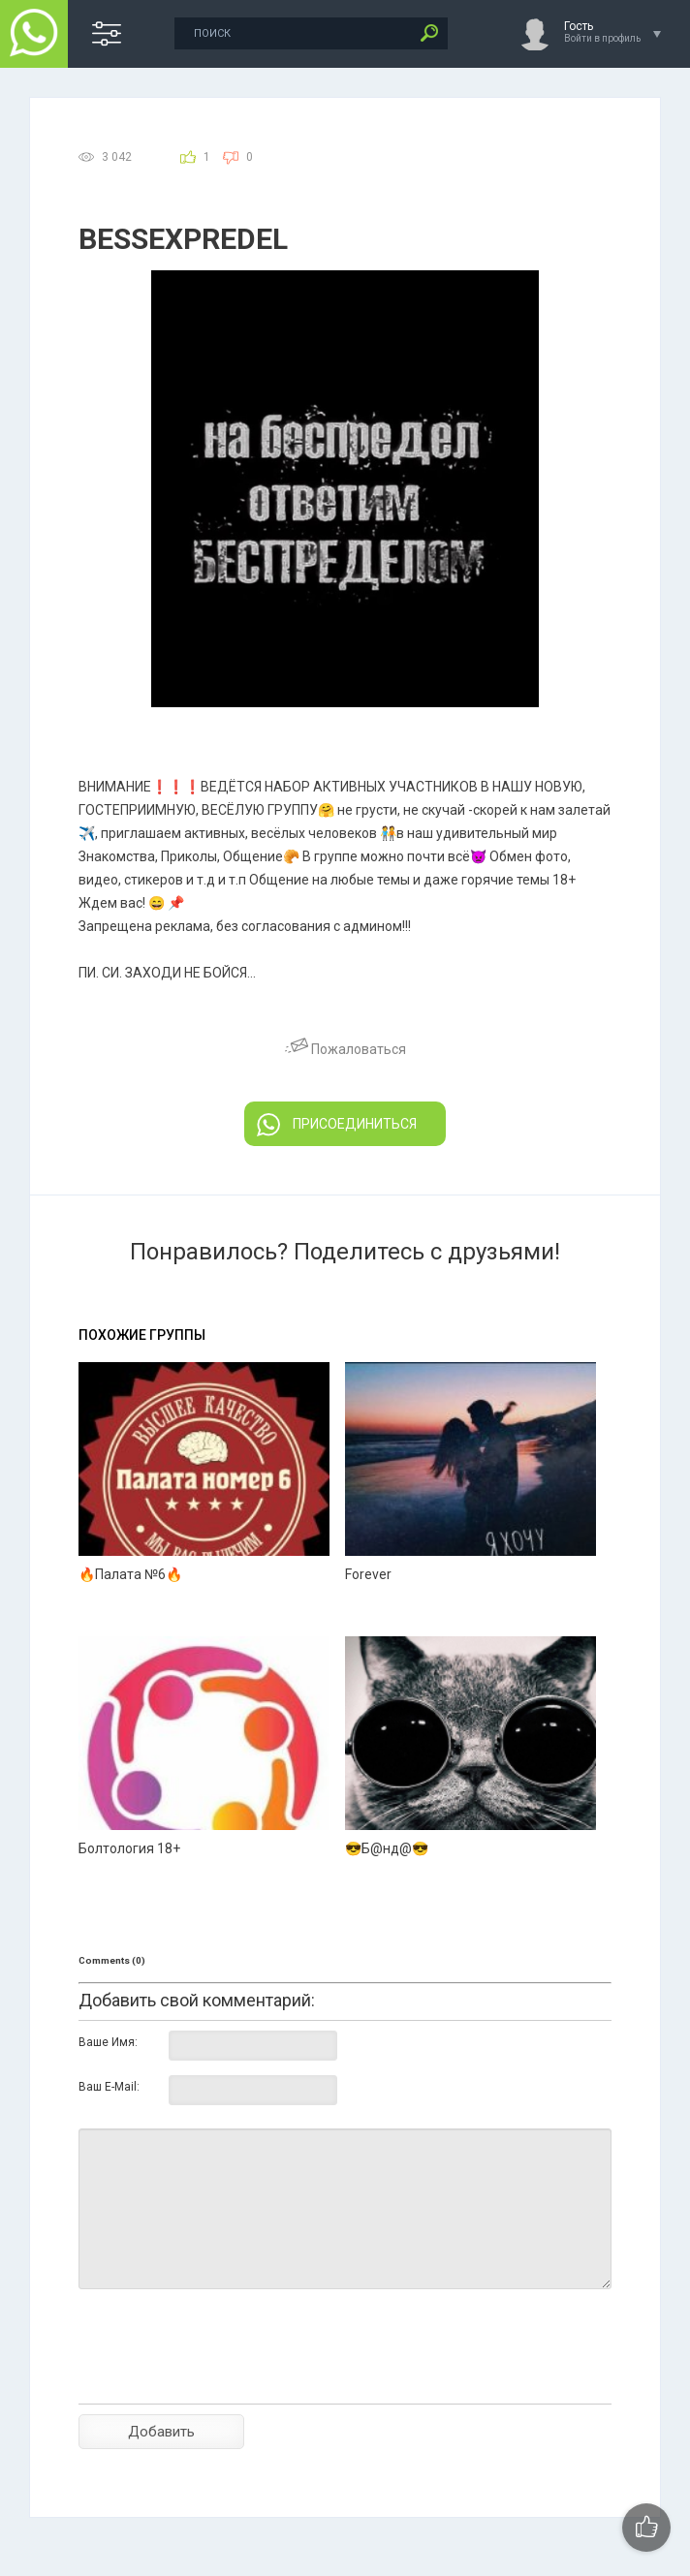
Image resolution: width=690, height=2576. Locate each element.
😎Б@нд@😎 (386, 1848)
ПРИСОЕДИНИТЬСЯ (337, 1124)
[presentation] (225, 2380)
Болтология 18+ (129, 1848)
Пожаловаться (345, 1049)
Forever (368, 1574)
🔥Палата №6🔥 (130, 1574)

◆ **SET PROBLEM**
Could you lay out all the lines above as a Markdown table with the columns Row and Text, numbering each line, skipping blank lines, and leaving the pictures out?

◆ **ANSWER FOR THIS EXERCISE**
| Row | Text |
|---|---|
| 1 | Image resolution: width=690, height=2576. Locate each element. |
| 2 | 😎Б@нд@😎 (386, 1848) |
| 3 | ПРИСОЕДИНИТЬСЯ (337, 1124) |
| 4 | [presentation] (225, 2380) |
| 5 | Болтология 18+ (129, 1848) |
| 6 | Пожаловаться (345, 1049) |
| 7 | Forever (368, 1574) |
| 8 | 🔥Палата №6🔥 (130, 1574) |